I found our tutorial really engaging and worthwhile, it was refreshing to talk to someone who has no idea who you are and can only go by what you show them. This made me think about my audience and how I want to reach them. I want my artwork to communicate emotions with its audience I want them to associate things with it like their favourite song, or something along those lines. We got talking about how I could do this and how I could force my portraits further.

We came up with a little list which I’ll just write out here:

*Think about how the work is going to be presented: would I like to make a video, a photograph or something in between. Do I want to mix materials? Switch things up, perhaps.

*The words that I add to my portraits all come from my voice so instead of being a metaphorical voice why don’t I record my voice? Why don’t I video myself saying these things? You’d definitely get more of an insight into the work.

*Remember artists who inspire me and find new inspirations too; Marina Abramovic would be a fantastic person for me to look at. Also the 70’s when Feminism rose to prominence in the art industry – spoke about Cindy Sherman. Gillian Wearing would also be good to study too as she takes on personas of people surrounding her, making herself over to look like them.

*What’s fact or fiction?

*Look at video artists and how they use the medium, try to understand that a video can be anything and just as limitless as a camera.

*Perhaps go back to projections – explore the possibility of using old methods with a new mind set.

IT’S TIME TO GET OUT OF THE SKETCHBOOK!!!

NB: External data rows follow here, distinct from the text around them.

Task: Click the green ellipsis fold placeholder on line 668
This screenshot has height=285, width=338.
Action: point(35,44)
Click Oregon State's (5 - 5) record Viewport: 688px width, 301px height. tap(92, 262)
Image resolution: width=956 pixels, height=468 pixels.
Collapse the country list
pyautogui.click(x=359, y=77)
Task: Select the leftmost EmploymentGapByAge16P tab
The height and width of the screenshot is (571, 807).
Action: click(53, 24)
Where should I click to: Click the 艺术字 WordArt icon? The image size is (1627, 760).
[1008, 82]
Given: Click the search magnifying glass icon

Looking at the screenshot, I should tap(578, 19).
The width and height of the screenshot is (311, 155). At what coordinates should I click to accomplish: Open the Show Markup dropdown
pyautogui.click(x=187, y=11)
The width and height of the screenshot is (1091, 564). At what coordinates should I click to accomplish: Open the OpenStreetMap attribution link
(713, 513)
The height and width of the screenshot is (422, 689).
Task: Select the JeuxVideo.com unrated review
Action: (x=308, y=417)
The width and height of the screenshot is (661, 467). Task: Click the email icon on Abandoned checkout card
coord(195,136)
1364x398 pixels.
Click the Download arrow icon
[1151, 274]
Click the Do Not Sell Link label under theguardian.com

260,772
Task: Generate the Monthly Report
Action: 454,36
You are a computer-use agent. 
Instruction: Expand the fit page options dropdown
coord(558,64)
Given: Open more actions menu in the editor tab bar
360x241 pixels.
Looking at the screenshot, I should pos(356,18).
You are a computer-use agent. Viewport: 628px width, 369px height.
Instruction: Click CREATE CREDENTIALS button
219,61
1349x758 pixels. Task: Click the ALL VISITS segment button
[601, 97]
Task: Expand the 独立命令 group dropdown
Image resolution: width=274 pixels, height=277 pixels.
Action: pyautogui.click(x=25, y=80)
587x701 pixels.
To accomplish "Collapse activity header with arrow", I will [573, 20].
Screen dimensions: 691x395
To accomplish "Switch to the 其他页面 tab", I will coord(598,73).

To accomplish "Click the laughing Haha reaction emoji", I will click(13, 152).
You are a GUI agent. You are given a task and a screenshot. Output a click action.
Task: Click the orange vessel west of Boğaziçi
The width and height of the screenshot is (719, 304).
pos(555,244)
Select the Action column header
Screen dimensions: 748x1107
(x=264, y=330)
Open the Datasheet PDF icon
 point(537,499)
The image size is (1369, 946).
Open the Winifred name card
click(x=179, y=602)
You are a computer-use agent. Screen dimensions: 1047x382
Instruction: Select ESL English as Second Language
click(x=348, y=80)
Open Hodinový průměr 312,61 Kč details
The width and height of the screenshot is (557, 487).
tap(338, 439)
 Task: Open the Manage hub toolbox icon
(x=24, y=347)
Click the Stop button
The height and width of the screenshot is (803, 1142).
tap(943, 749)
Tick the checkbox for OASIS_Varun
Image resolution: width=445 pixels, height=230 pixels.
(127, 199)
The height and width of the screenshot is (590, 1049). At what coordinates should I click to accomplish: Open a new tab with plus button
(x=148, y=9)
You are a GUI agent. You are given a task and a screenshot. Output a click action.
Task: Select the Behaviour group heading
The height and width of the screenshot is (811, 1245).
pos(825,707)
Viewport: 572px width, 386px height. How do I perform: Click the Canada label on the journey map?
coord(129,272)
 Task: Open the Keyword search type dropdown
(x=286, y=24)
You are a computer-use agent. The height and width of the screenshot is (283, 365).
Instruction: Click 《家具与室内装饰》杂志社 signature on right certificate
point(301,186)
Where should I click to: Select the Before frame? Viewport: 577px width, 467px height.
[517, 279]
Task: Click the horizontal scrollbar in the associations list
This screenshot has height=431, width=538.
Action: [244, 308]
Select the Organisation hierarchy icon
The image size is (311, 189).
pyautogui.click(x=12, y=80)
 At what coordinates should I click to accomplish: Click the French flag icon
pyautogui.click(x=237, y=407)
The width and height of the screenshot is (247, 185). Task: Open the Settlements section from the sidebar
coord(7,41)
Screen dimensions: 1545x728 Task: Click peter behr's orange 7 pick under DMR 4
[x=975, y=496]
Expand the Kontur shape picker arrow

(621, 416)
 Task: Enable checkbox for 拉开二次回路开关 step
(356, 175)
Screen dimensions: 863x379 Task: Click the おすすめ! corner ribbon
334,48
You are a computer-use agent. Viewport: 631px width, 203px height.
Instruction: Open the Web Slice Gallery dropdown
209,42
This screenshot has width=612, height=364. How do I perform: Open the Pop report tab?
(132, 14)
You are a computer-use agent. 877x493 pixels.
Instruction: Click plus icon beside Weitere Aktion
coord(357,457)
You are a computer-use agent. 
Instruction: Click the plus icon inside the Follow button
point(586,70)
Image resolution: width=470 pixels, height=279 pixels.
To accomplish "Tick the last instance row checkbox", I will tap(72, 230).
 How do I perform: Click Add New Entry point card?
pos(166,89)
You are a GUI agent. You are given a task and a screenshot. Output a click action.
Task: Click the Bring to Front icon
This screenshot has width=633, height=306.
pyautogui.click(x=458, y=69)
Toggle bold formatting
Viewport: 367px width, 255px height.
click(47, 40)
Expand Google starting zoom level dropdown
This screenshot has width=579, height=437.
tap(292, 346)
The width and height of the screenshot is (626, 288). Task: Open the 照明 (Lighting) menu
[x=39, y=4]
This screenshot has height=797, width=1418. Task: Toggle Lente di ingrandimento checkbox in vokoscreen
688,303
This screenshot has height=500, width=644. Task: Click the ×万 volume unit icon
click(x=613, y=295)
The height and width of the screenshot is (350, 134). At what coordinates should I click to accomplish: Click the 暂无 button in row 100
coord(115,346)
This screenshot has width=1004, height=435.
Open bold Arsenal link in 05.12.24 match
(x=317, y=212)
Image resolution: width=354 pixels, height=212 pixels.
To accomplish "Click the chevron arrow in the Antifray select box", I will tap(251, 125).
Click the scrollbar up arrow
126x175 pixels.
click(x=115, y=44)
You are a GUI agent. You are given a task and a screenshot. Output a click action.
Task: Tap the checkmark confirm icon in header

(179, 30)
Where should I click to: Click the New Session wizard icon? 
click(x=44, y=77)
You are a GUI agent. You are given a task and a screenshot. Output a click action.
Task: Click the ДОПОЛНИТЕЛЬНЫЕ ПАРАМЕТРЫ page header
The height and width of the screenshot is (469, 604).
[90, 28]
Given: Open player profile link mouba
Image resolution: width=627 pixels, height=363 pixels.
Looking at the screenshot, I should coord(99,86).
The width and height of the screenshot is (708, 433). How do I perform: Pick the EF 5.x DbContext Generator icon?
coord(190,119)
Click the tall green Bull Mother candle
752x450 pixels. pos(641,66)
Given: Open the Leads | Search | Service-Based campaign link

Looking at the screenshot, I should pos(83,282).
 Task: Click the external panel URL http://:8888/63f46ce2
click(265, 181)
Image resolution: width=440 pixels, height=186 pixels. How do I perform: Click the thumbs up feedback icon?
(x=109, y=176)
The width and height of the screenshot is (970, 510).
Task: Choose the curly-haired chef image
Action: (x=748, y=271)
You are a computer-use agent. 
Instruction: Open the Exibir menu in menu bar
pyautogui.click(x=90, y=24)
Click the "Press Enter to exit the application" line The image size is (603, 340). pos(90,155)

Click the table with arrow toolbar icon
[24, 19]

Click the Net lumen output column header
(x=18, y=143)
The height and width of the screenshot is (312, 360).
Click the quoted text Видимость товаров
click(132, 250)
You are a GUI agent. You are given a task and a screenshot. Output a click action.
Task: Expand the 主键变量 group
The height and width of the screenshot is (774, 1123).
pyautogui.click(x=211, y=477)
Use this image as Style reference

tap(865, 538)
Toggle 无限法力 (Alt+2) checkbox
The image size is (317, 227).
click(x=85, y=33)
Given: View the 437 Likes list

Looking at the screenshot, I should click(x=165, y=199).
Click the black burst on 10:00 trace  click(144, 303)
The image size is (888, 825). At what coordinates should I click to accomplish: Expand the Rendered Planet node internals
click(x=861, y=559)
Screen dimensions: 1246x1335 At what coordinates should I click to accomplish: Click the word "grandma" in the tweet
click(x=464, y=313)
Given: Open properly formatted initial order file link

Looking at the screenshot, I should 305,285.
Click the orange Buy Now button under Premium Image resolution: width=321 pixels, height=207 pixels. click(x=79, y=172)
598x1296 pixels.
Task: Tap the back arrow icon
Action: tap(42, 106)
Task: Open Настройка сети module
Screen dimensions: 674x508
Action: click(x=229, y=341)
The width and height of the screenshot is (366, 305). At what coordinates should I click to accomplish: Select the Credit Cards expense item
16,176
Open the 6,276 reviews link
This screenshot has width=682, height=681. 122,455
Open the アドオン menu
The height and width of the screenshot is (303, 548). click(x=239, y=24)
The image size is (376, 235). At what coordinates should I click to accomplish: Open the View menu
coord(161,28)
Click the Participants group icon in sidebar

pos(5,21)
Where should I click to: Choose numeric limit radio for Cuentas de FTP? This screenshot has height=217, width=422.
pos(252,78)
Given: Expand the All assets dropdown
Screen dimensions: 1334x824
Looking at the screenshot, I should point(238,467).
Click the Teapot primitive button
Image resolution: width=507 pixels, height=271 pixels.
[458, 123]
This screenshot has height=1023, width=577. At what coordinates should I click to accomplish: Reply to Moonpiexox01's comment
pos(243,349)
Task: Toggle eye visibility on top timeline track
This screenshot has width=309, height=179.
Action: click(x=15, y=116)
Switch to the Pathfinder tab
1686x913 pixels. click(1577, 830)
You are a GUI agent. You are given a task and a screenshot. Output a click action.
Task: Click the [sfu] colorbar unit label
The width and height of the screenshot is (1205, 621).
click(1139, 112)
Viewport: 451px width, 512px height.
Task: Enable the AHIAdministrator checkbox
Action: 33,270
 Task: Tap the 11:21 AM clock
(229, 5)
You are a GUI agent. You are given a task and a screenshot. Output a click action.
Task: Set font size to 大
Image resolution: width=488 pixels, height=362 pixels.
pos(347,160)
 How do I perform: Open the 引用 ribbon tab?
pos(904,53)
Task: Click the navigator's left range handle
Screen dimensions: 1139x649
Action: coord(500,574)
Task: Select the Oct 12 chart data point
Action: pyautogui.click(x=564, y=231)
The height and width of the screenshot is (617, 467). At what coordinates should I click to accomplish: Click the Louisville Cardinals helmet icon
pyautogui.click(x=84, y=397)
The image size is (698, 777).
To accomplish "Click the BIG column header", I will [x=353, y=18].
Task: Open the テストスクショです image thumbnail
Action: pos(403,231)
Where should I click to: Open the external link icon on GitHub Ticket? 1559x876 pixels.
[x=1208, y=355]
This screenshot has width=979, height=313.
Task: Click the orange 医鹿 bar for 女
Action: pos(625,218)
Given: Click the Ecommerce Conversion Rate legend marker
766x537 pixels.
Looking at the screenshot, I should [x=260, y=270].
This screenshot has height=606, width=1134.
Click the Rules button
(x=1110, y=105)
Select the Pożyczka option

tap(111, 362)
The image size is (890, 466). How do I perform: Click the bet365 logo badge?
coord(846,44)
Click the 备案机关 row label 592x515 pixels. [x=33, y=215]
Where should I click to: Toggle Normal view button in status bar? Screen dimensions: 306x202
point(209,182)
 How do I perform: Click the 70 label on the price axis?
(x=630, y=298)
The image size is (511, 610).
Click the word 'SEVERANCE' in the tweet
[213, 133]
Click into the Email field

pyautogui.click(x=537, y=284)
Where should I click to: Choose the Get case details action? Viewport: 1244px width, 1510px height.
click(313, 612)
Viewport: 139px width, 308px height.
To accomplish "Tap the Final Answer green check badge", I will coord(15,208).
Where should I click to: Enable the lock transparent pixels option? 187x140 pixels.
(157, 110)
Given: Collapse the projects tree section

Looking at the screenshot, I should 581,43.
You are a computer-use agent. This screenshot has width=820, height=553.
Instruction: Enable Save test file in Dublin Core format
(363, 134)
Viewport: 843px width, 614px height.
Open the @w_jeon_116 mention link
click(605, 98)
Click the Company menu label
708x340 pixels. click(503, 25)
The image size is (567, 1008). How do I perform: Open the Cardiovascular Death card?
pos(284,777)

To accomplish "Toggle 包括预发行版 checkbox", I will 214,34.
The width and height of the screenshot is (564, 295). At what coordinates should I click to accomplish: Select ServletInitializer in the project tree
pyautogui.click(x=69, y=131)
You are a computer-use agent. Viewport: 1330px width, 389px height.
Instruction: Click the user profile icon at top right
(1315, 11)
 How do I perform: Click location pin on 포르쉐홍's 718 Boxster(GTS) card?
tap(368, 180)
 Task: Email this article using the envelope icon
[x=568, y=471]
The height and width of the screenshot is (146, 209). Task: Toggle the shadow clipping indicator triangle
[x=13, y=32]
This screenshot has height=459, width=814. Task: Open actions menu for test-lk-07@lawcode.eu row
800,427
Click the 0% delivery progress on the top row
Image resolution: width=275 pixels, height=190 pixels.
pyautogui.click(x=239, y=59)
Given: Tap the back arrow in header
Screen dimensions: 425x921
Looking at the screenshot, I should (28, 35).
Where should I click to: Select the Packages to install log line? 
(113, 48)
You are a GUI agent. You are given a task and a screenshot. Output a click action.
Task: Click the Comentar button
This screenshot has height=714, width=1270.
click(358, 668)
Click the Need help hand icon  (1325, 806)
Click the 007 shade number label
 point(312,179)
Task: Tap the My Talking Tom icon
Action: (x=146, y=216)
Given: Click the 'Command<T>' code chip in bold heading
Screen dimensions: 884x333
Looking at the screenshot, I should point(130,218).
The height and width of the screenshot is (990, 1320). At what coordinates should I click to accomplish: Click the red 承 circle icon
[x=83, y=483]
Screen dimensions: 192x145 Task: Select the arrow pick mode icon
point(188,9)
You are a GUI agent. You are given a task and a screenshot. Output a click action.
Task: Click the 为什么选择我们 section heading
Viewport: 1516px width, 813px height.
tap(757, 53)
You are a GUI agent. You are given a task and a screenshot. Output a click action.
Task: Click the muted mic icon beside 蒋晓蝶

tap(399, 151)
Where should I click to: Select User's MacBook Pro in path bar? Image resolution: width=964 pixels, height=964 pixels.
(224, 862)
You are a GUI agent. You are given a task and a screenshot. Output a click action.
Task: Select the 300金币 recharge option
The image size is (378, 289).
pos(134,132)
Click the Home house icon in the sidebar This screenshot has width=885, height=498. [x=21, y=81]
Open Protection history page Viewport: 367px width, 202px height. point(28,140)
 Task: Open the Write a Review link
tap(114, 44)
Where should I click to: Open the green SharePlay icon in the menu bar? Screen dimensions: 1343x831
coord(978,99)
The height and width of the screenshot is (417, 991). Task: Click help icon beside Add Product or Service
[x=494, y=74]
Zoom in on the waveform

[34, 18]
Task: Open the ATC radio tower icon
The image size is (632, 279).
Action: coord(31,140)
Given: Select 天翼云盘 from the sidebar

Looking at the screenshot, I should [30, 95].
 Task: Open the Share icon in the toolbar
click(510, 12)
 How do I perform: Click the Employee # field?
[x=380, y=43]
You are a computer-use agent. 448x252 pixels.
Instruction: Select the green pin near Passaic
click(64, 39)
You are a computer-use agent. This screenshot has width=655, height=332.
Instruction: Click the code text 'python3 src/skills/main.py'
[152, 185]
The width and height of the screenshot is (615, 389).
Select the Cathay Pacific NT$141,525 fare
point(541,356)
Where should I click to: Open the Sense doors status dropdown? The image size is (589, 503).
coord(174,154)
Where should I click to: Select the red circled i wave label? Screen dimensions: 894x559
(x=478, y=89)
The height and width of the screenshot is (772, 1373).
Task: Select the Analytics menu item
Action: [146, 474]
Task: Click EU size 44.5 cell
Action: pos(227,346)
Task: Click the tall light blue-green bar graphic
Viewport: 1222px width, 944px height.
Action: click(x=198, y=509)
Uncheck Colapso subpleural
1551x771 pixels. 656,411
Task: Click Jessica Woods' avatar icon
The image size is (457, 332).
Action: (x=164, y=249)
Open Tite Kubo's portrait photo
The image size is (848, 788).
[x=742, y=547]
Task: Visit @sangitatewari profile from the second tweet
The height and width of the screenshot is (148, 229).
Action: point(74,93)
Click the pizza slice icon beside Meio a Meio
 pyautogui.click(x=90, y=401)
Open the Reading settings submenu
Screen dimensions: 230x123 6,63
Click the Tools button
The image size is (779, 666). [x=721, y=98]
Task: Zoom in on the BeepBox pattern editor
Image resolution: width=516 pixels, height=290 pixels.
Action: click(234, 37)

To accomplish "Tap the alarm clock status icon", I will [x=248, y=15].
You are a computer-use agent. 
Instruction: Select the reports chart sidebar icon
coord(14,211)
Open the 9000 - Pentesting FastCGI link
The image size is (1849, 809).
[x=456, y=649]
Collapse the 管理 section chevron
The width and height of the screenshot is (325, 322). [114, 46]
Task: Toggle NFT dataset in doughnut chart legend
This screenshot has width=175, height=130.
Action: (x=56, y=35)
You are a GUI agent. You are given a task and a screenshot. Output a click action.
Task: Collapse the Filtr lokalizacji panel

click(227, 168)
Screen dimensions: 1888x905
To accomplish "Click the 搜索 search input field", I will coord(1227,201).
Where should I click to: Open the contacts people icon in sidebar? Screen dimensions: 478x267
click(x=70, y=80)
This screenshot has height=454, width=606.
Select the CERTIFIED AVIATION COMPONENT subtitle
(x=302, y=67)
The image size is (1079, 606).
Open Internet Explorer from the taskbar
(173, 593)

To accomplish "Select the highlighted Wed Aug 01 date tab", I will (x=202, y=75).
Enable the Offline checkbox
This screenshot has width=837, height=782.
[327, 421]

Quite frankly I’ve been under a lot of stress recently so much so that I’ve made myself ill and I can’t keep doing that, it’s not healthy. I need to find that inspiration again. It’s still there but often supressed by other things – like heading into the studio as much as possible. I need to be honest with myself and set up goals; if I can’t make it in because I need to do work at home I just need to stick to that and not overdo it. You see all my programs are on my desktop computer at home and so sometimes coming into uni is a bit of a waste, I need to get my head around this and figure out a plan of action.

So here is a small to do list and I’ll cross it off post by post:

*Research artists, watch films, and draw inspiration from anywhere.

*Get experimenting outside of the sketchbook I have enough material for now – Projections, speech recording, videos, webcam – anything.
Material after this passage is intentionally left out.